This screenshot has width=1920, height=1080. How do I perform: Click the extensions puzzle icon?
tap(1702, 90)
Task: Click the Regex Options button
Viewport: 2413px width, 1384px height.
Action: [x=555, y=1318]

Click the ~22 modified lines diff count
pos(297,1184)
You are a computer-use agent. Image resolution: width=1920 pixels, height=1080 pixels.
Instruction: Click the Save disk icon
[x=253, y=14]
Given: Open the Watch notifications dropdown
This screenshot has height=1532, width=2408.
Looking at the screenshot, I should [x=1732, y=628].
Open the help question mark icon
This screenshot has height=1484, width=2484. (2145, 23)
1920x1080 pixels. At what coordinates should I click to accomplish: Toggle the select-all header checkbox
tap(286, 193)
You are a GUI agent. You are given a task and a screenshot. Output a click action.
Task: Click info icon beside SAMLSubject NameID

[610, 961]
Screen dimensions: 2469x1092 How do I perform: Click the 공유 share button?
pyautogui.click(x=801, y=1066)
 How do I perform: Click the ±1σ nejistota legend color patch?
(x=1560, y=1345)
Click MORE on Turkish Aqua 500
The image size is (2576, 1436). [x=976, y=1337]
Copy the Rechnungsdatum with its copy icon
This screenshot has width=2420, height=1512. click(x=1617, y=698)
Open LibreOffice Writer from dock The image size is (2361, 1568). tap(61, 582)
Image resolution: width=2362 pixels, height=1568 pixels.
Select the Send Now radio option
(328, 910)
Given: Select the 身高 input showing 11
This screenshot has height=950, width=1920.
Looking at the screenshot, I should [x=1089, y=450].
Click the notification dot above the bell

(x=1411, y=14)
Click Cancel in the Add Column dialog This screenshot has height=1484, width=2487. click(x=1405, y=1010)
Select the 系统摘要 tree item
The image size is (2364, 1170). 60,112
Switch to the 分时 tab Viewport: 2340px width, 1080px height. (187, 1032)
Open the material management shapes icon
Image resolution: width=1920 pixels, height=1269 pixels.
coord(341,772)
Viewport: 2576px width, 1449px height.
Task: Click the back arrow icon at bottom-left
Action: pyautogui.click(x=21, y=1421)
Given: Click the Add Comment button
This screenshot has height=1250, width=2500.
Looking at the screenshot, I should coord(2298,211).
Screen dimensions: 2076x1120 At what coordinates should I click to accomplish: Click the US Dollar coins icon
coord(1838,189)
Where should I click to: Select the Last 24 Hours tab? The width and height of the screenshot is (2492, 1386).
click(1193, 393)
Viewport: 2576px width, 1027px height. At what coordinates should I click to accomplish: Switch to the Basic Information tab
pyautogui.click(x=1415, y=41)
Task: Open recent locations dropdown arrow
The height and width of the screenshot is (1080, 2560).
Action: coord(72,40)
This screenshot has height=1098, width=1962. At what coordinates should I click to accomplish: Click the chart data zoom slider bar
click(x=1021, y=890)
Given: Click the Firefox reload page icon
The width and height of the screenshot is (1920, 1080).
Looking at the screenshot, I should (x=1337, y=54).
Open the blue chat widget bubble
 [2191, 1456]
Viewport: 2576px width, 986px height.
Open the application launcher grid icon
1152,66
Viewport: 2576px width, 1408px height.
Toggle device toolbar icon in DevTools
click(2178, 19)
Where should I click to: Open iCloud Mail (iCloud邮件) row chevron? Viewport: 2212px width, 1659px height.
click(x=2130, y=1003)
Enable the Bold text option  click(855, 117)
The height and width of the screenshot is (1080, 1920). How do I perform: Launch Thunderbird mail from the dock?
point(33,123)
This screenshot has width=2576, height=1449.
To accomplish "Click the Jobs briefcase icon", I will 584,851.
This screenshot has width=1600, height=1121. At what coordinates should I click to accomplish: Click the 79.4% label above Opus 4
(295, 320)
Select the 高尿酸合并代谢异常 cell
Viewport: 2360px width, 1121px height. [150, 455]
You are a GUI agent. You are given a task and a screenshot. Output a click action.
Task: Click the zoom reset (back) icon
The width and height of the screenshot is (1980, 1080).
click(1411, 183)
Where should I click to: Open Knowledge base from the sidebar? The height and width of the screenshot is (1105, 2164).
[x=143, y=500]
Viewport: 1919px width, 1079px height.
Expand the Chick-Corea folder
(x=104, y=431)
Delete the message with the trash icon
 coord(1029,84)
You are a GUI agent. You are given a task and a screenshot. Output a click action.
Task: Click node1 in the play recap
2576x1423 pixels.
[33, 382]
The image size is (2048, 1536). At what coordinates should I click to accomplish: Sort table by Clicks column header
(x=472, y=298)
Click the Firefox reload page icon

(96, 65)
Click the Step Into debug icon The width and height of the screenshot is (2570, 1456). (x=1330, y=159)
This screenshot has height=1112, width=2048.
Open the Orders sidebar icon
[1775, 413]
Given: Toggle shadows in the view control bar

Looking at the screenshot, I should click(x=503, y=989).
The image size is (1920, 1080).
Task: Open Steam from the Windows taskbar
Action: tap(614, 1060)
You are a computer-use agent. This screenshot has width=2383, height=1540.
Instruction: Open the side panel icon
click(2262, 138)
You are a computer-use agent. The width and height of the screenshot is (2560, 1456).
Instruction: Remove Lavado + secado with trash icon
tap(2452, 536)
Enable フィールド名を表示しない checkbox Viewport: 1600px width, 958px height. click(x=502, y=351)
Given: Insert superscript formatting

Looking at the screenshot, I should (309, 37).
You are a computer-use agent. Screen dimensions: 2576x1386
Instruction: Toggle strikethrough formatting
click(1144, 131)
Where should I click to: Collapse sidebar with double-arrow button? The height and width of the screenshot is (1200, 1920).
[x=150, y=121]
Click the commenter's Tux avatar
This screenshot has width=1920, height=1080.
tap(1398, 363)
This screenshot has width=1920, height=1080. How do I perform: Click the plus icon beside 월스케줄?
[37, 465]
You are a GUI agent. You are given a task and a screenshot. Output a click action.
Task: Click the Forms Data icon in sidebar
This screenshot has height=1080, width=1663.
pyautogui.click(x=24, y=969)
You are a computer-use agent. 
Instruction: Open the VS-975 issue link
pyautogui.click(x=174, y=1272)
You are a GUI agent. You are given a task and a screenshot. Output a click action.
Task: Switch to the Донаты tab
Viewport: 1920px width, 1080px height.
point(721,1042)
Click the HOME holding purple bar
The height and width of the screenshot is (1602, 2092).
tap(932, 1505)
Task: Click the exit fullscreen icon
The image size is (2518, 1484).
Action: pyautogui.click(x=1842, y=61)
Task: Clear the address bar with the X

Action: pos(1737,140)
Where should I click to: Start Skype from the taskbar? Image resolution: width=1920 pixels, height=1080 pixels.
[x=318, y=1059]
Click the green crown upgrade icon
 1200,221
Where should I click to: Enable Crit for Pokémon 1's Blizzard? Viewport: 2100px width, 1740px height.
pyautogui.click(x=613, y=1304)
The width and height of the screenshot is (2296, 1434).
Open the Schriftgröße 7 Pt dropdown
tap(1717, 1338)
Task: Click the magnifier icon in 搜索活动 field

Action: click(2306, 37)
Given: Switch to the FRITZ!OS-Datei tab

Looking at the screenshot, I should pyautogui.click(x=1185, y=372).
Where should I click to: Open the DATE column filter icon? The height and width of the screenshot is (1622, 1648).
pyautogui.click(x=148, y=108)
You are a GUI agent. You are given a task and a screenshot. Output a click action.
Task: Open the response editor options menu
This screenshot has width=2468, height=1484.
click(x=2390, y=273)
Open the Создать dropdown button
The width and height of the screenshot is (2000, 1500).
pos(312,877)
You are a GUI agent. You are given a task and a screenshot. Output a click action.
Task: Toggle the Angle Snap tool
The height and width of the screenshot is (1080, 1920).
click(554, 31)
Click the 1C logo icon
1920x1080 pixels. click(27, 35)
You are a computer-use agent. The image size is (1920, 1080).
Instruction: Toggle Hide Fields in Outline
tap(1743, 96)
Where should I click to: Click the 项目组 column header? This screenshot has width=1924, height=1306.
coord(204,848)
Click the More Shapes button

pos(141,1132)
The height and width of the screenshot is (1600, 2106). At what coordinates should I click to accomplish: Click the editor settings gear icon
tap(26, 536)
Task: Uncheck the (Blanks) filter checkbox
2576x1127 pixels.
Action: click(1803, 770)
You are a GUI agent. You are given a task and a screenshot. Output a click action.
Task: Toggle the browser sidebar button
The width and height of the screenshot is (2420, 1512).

....

> [PROBLEM TO SOLVE]
For every line of the material that holds the word "computer", make a copy.

> [RESPONSE TO THIS EXERCISE]
You are a computer-use agent. Image resolution: width=1920 pixels, height=1080 pixels.
You are a computer-use agent. This screenshot has width=2383, height=1540.
You are a computer-use agent. The width and height of the screenshot is (2560, 1456).
You are a computer-use agent. Screen dimensions: 2576x1386
You are a computer-use agent. 
You are a computer-use agent. The image size is (1920, 1080).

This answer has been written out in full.